WORK REQUIRED:
Identify every line in the records below that contains the word "value", and copy each of those lines.

[Data extracted from a collection]
——————————

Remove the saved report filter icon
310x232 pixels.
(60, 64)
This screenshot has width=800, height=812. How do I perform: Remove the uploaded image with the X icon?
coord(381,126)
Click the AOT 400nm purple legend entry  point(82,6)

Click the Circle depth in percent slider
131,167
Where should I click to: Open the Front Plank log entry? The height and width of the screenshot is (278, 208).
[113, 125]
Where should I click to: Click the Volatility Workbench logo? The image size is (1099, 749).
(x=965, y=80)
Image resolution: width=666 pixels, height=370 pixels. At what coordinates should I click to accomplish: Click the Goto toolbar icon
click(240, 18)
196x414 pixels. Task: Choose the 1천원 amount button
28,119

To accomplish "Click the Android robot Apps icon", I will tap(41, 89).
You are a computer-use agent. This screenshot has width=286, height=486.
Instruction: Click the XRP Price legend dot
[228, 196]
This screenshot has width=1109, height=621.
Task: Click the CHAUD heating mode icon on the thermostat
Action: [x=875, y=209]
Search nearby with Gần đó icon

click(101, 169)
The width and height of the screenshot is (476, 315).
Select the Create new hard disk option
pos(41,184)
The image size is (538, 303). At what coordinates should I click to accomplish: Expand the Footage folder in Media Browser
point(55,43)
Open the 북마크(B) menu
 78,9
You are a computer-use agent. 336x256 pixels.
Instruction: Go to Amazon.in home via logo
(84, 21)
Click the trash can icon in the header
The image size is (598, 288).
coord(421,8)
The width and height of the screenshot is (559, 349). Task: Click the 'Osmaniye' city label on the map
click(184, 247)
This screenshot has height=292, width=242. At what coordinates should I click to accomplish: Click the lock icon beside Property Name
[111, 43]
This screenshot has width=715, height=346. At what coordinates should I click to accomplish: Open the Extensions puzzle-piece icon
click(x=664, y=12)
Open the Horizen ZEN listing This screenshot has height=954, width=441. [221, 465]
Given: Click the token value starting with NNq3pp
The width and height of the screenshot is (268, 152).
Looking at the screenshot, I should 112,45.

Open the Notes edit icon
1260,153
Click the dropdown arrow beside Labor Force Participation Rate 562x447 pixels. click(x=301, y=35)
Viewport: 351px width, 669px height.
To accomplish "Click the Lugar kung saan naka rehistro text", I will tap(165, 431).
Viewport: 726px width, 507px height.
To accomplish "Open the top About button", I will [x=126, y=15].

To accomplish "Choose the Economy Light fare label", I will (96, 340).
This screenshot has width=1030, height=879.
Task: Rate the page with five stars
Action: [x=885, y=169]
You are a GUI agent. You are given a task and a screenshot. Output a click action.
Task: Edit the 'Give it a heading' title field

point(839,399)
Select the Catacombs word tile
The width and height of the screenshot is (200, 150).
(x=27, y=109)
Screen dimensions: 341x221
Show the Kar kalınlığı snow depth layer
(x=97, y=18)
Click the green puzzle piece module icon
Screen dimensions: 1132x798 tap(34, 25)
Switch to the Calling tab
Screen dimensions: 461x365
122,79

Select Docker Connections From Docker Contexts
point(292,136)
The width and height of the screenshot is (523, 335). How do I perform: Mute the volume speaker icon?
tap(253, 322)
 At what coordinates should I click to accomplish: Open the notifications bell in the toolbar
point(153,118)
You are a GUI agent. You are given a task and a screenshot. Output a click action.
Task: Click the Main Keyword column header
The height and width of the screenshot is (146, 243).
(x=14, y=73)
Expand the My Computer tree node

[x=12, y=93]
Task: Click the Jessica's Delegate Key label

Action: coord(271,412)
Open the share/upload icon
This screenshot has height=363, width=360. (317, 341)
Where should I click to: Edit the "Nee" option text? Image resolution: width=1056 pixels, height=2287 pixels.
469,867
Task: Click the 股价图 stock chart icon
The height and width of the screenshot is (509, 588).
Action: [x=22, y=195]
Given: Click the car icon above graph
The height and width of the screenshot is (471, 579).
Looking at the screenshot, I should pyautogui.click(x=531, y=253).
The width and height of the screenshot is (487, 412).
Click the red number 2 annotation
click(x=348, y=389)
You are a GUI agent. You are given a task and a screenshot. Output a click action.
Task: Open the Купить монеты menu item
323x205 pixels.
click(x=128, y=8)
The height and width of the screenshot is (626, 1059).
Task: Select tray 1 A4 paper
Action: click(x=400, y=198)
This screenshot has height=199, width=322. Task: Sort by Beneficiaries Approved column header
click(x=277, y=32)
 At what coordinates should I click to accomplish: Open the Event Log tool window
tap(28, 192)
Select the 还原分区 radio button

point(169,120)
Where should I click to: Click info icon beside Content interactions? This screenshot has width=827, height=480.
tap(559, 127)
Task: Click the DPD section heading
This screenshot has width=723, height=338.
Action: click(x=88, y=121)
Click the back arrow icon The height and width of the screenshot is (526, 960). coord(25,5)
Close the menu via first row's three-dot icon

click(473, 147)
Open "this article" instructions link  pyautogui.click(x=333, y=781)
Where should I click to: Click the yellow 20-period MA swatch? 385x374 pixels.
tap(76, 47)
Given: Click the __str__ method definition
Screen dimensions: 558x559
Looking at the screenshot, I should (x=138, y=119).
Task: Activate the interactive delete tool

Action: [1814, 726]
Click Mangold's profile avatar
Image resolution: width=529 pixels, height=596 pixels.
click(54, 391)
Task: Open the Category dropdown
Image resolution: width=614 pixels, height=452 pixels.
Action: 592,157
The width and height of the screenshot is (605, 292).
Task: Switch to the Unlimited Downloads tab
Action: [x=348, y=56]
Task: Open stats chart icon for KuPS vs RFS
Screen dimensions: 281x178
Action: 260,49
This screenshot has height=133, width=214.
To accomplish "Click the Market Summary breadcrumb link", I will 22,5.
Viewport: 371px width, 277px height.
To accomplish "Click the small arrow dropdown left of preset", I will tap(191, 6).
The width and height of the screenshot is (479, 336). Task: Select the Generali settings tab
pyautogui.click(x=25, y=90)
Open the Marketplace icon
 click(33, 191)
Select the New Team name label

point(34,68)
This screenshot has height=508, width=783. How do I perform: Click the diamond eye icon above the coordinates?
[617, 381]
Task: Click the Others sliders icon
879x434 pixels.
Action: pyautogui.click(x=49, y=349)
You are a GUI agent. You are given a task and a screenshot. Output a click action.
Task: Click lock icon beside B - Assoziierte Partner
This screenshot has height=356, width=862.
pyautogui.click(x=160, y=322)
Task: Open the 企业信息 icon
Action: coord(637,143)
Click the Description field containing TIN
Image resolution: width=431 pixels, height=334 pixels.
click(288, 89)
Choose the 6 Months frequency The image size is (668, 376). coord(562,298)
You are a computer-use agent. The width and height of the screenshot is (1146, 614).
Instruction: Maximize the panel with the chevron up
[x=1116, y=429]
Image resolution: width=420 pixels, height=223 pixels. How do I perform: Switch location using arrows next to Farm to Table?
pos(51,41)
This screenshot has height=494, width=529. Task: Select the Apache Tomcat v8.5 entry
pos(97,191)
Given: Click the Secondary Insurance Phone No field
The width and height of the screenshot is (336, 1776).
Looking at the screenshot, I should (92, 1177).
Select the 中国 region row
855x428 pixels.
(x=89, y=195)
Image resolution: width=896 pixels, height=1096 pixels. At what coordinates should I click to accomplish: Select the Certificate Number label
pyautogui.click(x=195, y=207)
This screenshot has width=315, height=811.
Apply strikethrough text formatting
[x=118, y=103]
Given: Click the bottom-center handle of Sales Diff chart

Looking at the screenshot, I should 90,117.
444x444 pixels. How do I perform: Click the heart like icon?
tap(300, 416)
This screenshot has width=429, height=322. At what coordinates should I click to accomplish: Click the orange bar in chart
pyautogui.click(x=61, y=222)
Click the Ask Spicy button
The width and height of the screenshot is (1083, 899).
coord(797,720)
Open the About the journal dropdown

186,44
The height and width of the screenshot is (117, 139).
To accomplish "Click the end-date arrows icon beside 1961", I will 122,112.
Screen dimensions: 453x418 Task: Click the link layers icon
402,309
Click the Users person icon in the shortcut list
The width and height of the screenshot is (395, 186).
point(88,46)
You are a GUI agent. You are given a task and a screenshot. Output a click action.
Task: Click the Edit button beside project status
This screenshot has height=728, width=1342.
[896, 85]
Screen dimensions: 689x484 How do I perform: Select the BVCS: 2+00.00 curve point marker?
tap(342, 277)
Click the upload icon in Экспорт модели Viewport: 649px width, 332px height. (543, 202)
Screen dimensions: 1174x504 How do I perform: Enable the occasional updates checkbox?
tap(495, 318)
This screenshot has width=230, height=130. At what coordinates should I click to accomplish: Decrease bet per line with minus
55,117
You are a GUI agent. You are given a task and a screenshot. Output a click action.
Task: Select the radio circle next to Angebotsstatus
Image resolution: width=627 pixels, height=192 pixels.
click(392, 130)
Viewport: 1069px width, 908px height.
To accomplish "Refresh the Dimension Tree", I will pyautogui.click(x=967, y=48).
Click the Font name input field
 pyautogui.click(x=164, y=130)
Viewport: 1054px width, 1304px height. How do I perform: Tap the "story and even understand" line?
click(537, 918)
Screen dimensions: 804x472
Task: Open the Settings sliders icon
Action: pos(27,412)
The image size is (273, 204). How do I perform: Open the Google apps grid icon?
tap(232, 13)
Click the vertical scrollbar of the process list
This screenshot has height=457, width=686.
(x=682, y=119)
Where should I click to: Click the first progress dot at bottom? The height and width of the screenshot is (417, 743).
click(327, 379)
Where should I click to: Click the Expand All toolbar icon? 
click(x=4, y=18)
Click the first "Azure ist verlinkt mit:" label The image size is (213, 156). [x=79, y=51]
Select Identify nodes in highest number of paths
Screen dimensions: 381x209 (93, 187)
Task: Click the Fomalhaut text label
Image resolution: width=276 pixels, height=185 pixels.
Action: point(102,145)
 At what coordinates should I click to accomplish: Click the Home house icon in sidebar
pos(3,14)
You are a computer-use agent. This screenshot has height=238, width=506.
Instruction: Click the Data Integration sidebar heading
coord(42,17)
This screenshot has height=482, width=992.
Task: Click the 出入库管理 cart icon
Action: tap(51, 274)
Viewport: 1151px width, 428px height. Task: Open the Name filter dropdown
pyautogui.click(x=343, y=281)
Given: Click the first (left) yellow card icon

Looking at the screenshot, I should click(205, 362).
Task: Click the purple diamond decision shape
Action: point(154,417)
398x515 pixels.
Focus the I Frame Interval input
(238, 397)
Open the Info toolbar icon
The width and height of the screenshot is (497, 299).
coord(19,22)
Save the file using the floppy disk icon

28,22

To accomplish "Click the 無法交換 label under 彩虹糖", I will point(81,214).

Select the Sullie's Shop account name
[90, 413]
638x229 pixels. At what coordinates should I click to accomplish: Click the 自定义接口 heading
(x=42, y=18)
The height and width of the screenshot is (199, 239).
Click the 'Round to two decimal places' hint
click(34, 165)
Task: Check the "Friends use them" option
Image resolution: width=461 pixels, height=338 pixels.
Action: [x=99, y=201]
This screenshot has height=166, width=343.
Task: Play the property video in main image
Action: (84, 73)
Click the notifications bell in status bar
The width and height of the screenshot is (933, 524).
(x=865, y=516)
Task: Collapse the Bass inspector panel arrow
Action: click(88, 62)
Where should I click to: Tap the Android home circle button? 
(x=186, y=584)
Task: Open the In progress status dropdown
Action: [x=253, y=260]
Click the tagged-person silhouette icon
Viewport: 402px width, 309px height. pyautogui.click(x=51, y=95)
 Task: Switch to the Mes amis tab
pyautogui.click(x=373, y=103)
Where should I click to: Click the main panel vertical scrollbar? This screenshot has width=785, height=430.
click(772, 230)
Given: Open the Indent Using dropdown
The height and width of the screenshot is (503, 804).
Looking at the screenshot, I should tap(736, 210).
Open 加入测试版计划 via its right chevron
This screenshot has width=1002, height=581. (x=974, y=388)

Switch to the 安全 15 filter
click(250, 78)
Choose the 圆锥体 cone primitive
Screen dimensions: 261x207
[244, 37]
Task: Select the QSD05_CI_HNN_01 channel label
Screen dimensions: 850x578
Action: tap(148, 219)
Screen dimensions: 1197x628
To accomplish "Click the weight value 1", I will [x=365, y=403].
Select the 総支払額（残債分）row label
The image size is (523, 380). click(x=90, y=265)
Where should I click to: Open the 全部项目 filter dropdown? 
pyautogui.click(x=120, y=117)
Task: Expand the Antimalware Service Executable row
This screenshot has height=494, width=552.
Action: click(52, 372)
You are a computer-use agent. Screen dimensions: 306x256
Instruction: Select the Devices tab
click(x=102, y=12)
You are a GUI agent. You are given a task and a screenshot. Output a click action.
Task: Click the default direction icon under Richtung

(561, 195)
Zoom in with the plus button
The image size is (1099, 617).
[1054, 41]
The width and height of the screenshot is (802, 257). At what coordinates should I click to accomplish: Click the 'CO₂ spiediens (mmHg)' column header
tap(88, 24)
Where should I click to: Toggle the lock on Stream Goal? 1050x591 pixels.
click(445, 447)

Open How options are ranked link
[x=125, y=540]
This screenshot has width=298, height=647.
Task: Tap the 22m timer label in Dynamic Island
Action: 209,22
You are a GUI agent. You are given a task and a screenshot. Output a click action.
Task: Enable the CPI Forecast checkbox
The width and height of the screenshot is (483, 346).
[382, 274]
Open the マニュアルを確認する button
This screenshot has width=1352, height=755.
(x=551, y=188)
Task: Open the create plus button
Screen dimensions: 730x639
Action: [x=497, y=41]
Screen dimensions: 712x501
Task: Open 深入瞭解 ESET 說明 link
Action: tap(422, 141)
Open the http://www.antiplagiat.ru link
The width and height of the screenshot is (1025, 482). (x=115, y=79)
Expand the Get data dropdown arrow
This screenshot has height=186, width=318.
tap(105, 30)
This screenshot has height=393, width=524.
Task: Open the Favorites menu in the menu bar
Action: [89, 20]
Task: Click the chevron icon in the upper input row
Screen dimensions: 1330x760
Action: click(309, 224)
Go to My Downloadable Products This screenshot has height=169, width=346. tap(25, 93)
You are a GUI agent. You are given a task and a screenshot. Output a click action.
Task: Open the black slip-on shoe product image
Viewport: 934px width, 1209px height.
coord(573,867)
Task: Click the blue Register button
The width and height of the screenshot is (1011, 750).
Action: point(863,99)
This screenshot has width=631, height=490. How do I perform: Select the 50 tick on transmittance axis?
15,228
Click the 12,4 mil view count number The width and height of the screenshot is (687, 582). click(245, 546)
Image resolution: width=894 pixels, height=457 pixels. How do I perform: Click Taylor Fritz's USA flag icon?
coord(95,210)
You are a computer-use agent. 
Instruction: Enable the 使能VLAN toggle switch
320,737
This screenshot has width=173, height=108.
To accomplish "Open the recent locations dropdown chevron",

——————————

ANSWER SPACE:
Given: Click the token value starting with NNq3pp
To accomplish "Click the weight value 1", I will [x=365, y=403].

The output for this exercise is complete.